Social Networking and Identity Theft

Guess what? Social networking sites increase your risk of identity theft, or so says Neil Munroe of Equifax. According to Munroe:

“The problem is that people don’t realize the significance of the kind of information they are putting out on the Web and who may be accessing it. More and more consumers are signing up to these sites every day and chances are they’ll put on their date of birth, location, e-mail, job and marital status.”

He went on to say that:

“Nearly all of us can search for a name of an old friend and find all their personal details online without them even knowing. Unfortunately, the fact is that not everybody is searching for a friend.”

Equifax is thus advising consumers to limit the amount of information they make available online, especially when it comes to things commonly used for identity verification, such as birth date, mother’s maiden name (who would ever put this online?), names of kids and pets, etc.
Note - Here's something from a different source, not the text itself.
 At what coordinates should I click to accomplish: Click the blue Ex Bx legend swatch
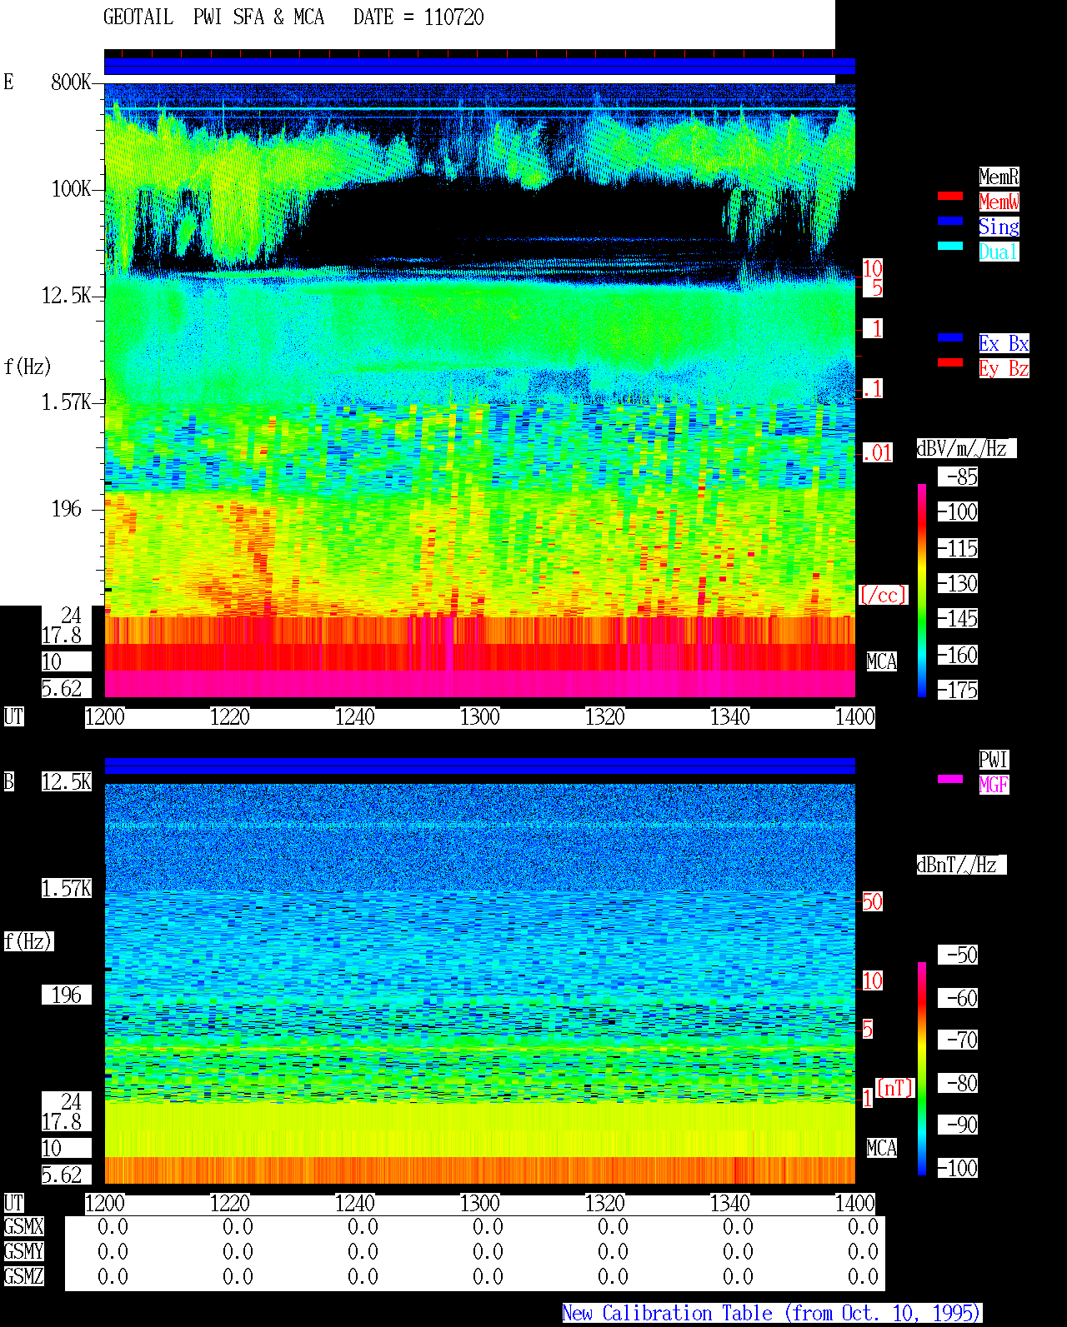pos(949,337)
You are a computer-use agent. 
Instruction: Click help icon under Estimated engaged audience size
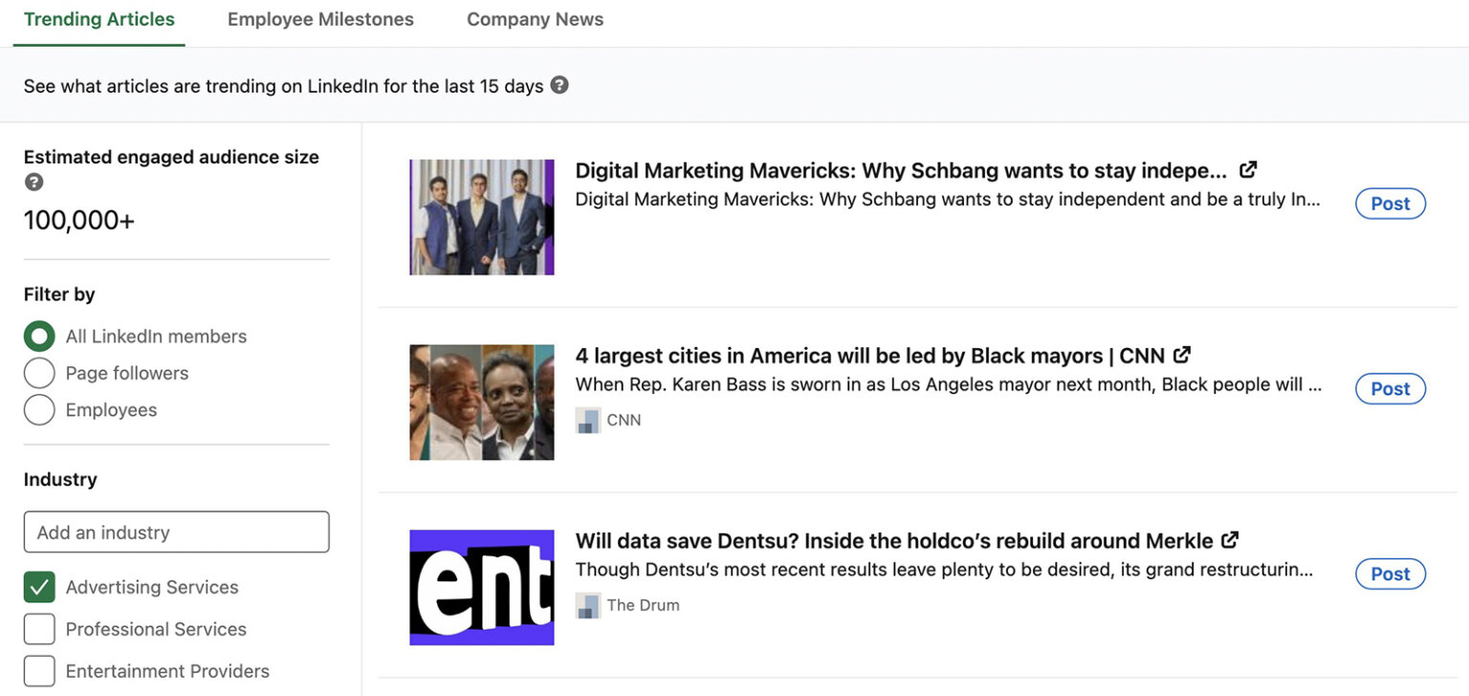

They are also advising people to make their profiles private, such that only close friends can view the information.

I guess anonymity has it’s privileges, doesn’t it?

[Source: Reuters UK]

5 Responses to “Social Networking and Identity Theft”

  1. Anonymous

    The raids on social network profiles, in data mining operations, is indeed alarming.

    Why so many people put up so much personal data is puzzling. This is live bait for the con man.

    I’ve been writing about scams for years, and find that this is about the easiest route to identity theft I’ve ever seen.

  2. Anonymous

    And never give out your birthday, especially in conjunction with other info. I have a made-up birthday that makes me approximately the same age. It’s always consistent so I never have to think about it…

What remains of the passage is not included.